Resolution Independent Clist

The what now?

The current clist is device-dependent; most particularly, it is resolution dependent, but also bakes in other things like colorspace etc. As such we can’t interpret the page once, and then rerender it multiple times unless we just want exact carbon copies of it.

This has been identified as something that we’d like Ghostscript to be able to do?

We should probably refer to this as the “High level clist” or “Device independent clist”, as that better captures what we need from it.

Why?

Well, the simplest example is panning and zooming within viewers.

The Display device currently has a mode where it can rerender different regions of a page repeatedly. For this, it uses a clist. It is limited to not being able to change the zoom, however. For that, we’d need resolution independence.

Also, previews - some printers might want to display a ‘preview’ of a page on a screen before printing it.

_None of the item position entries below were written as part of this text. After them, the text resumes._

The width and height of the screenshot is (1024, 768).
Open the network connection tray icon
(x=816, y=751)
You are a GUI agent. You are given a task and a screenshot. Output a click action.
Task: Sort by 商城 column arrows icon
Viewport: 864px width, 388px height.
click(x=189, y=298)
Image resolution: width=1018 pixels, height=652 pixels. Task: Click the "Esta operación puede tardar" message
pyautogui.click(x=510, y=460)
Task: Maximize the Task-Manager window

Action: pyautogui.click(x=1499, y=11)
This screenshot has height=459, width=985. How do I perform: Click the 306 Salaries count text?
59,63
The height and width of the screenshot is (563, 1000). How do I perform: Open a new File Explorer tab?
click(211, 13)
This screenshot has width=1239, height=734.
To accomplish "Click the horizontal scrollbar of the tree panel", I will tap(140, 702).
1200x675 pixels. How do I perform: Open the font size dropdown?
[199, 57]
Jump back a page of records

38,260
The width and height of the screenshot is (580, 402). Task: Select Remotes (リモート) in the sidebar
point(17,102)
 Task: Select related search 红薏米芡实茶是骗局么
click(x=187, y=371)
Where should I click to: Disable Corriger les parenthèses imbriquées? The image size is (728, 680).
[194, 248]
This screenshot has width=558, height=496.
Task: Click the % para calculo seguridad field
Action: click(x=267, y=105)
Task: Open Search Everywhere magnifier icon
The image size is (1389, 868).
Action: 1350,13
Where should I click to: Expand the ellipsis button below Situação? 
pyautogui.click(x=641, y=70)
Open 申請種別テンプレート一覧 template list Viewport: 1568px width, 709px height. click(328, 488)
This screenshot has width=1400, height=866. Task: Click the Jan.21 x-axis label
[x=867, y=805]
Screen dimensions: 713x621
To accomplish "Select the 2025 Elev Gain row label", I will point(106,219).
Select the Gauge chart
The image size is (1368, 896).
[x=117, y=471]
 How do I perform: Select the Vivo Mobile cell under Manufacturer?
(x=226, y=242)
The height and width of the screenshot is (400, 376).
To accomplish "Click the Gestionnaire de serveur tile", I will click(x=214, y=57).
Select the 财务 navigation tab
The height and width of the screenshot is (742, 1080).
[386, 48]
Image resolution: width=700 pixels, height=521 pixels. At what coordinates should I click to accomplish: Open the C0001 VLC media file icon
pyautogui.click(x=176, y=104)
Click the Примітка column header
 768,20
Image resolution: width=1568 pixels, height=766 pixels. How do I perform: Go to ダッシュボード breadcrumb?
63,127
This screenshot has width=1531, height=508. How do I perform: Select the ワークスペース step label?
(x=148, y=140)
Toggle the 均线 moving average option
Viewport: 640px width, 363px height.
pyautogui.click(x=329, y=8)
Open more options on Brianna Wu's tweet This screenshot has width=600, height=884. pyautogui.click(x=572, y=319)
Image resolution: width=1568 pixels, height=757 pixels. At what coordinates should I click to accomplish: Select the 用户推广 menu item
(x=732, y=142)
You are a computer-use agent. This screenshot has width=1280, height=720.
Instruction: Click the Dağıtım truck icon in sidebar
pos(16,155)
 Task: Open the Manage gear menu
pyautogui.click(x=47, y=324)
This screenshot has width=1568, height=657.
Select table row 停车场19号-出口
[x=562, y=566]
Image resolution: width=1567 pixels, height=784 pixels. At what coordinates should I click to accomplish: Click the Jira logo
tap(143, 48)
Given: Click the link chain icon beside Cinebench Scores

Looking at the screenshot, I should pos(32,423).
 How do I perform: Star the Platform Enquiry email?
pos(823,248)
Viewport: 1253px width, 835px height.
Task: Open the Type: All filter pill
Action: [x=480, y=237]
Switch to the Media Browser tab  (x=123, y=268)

This would require colorspace independence.

While it can be accomplished with the current clist, rendering a large page using ‘tiles’ is sometimes of value.

[Any other examples gratefully received.]

Discussion on this subject

A lot of the ideas on this page spring from a discussion on #artifex. Logs can be found here: https://ghostscript.com/privateirclogs/2020/09/07.html starting at 13:52:02. I’ve attempted to distill the ideas expressed here. Any mistakes are my own, etc.

How to implement this?

My initial thought was that there were several ways to go about coding this:

1 Implement a new displaylist device. 1 Work in the same way as the current clist. 1 Reimplement something akin to the clist using subclassing.

1 Implement a new displaylist device

This is akin to the way MuPDF works; there we create the device, run to it, and we are left with a display list object. We can then run that display list object back to a different device to get the output we actually want.